Stefan Goetz joined CFM as a Managing Partner in 2024, with over 30 years of investment banking experience across the arenas of M&A, Financing, and Capital Markets. Prior to joining CFM, he led the Corporate Finance practice at Julius Baer, working with entrepreneurs and family offices on transactions in a variety of industry sectors. Previously he had served at Societe Generale as Global Head of Financial Institutions. He originally started his banking career at Credit Suisse, where he last served as European Head of M&A for Financial Institutions, and previously as Group Head of Strategy & Corporate Development.

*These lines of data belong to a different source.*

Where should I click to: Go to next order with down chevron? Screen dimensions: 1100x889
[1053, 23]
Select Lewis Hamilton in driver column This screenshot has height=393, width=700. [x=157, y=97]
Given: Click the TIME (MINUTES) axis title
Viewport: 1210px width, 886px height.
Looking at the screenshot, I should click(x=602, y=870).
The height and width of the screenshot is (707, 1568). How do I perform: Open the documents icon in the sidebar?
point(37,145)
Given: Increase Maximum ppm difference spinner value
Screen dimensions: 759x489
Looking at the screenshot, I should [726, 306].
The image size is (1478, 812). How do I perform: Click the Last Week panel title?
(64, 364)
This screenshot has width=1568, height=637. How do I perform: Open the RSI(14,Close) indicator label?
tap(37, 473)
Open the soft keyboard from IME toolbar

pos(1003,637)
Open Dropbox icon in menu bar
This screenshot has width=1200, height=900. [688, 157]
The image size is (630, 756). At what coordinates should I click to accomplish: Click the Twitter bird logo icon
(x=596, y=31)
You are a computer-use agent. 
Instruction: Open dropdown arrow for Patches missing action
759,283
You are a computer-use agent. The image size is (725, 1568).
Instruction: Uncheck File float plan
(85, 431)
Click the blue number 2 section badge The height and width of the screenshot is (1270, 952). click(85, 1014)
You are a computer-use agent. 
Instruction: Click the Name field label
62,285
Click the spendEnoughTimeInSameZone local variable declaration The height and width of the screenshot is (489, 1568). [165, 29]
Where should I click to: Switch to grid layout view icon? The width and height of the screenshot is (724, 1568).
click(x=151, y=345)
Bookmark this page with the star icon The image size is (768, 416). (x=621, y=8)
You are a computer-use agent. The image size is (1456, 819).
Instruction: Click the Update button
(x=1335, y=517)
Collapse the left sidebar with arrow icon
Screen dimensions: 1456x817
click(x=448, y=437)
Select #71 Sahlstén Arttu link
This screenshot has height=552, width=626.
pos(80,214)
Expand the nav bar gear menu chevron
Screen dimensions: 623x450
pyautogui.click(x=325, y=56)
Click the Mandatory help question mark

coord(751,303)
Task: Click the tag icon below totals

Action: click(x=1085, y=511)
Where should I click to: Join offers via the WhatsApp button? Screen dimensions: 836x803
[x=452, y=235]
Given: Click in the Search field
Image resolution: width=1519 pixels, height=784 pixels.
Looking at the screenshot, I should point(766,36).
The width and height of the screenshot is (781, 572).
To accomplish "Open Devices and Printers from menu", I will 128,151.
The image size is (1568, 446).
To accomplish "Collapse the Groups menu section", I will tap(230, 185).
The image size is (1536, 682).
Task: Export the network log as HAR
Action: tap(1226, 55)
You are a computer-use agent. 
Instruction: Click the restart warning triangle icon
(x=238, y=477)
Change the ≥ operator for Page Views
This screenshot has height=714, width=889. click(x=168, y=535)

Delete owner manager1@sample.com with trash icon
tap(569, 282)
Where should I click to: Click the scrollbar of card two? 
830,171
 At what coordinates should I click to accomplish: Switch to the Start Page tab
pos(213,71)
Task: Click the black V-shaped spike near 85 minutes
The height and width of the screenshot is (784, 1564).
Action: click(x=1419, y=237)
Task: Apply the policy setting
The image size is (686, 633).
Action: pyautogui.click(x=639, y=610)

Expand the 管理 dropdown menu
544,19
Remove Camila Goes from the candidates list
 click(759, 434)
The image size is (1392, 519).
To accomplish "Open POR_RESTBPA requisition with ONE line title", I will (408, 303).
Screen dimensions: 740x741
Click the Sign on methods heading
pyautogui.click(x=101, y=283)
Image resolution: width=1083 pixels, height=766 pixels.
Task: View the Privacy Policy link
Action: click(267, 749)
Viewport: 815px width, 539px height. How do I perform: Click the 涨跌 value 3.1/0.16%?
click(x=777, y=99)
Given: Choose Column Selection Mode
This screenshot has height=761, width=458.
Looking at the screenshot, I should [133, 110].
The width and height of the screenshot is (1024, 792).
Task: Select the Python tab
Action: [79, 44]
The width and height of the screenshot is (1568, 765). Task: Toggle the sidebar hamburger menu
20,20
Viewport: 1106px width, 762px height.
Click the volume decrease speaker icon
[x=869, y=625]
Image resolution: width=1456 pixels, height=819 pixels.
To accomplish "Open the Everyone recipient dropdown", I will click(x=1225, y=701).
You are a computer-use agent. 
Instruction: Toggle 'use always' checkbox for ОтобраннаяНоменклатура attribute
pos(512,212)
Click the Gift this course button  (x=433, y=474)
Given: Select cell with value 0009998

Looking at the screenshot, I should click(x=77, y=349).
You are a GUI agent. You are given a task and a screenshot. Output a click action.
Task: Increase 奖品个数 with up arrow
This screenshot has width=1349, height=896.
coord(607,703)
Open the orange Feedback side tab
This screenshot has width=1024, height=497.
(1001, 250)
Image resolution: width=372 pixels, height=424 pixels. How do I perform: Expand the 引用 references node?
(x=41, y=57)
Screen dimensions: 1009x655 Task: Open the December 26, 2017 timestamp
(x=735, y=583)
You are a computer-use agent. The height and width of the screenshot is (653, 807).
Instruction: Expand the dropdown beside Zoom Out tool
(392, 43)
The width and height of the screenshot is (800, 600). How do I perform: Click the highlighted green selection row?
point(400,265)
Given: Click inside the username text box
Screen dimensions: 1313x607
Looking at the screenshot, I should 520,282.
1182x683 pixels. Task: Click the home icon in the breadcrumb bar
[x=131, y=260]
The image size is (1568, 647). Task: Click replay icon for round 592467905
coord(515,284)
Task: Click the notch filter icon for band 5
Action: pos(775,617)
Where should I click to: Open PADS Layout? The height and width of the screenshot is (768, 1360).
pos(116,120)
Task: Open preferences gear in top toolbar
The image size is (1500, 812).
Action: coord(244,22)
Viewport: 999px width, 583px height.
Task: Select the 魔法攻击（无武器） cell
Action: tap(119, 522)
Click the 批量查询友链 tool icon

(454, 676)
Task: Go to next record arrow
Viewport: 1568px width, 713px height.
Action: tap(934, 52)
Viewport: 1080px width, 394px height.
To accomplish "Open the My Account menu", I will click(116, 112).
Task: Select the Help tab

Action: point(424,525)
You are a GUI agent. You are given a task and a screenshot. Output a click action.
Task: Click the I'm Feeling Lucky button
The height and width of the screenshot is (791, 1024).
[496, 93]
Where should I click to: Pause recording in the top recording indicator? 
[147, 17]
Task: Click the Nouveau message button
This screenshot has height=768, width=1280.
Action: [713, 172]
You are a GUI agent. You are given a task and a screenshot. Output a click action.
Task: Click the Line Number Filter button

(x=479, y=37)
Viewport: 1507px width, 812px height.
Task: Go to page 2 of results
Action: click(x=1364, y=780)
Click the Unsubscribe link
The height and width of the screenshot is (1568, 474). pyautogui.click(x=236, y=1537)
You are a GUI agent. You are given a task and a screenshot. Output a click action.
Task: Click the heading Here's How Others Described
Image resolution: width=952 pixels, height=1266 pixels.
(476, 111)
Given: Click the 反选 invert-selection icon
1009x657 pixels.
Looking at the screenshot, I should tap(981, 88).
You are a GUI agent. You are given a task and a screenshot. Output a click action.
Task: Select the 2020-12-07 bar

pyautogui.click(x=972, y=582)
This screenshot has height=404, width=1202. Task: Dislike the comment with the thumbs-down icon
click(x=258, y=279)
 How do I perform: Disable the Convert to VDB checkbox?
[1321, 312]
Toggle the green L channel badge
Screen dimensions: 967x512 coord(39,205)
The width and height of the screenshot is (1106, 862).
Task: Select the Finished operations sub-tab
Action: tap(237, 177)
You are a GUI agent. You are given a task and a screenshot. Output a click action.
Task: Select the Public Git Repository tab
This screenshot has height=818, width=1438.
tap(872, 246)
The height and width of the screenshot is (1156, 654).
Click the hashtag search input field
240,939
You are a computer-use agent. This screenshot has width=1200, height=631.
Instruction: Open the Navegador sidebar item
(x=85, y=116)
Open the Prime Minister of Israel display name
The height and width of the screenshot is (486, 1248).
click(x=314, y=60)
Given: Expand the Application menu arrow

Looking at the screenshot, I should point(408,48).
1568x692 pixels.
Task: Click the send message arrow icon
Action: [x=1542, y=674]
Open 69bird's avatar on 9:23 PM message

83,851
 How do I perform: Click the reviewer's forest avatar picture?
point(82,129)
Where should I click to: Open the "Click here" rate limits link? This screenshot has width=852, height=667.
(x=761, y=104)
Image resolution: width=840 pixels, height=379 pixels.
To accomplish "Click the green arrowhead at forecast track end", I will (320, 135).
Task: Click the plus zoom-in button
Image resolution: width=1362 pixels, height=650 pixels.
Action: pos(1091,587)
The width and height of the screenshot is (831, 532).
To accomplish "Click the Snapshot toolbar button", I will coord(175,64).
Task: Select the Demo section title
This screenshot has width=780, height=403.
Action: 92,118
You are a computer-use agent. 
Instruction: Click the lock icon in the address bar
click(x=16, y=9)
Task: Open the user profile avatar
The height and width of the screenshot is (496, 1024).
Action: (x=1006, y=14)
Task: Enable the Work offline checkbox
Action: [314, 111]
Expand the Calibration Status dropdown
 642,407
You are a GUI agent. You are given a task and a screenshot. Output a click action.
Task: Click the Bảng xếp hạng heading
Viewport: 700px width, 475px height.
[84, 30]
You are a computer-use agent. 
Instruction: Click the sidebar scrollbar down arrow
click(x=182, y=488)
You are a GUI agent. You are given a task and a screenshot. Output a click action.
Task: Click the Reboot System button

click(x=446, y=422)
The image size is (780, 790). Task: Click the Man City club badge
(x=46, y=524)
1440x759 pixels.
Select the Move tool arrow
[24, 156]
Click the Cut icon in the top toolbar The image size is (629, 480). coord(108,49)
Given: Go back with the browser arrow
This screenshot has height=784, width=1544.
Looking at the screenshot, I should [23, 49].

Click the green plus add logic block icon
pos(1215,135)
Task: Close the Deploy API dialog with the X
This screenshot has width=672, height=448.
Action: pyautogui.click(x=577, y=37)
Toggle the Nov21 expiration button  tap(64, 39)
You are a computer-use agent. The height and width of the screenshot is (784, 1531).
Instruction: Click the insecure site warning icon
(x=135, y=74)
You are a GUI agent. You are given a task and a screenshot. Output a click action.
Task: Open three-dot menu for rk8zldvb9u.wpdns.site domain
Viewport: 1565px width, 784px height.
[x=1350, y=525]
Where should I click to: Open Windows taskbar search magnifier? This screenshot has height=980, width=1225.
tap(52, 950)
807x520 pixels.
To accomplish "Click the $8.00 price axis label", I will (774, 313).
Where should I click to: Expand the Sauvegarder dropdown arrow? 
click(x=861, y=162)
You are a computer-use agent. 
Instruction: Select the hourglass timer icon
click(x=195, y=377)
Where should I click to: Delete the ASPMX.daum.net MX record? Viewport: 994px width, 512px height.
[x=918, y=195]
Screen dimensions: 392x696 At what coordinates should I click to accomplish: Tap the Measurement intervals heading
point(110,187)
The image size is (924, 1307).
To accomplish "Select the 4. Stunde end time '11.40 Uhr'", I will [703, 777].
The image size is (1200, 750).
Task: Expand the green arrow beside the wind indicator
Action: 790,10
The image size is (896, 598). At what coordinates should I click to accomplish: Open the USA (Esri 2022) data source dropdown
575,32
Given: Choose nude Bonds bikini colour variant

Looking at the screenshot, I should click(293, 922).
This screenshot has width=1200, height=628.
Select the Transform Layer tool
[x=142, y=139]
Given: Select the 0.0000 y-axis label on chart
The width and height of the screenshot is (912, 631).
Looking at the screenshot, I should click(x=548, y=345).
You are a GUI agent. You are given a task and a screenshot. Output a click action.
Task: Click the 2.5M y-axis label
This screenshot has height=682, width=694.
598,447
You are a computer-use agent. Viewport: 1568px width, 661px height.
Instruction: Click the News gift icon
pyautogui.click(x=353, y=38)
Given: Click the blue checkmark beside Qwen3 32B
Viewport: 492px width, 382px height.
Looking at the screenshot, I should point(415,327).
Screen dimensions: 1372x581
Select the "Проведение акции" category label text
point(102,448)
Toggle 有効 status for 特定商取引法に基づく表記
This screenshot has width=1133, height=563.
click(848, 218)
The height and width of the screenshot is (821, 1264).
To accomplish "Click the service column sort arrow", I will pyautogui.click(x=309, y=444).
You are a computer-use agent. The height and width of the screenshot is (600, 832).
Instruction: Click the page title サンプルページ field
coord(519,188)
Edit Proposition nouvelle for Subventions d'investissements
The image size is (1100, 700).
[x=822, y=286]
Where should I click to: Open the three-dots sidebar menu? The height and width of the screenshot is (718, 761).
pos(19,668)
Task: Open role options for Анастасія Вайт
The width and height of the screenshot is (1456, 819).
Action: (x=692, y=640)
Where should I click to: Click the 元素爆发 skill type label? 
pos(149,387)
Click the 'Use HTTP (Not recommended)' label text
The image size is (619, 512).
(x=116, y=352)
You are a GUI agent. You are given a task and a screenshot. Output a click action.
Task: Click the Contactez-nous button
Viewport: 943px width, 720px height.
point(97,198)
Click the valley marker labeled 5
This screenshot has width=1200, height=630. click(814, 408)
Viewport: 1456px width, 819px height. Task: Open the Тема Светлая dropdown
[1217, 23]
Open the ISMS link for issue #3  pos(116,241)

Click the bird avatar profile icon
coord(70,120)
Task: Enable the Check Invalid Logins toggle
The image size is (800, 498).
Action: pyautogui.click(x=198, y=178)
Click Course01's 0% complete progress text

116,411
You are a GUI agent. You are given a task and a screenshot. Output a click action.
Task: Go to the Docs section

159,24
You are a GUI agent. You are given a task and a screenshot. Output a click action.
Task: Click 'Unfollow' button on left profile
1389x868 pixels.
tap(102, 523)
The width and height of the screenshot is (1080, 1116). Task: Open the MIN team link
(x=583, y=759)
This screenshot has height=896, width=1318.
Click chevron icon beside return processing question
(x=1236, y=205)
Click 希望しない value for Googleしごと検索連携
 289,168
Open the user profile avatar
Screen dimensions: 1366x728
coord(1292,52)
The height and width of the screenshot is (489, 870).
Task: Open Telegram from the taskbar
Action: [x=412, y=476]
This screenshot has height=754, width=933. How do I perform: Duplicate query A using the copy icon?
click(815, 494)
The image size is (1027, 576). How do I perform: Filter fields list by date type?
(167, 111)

In the course of his assignments, Stefan has been based in New York / London / Hong Kong / Zurich, and led transactions in many jurisdictions spanning Europe, the Middle East, Americas, Asia, and Africa. He has extensive advisory experience across the private and public markets, working with individuals and corporates, as well as governments and sovereign funds. Within the financial institutions arena, clients have included leading banks, insurers, wealth & asset managers, stock exchanges, and private equity firms. He also serves on the advisory board to different international private equity firms, and their portfolio companies in various industries beyond financial services.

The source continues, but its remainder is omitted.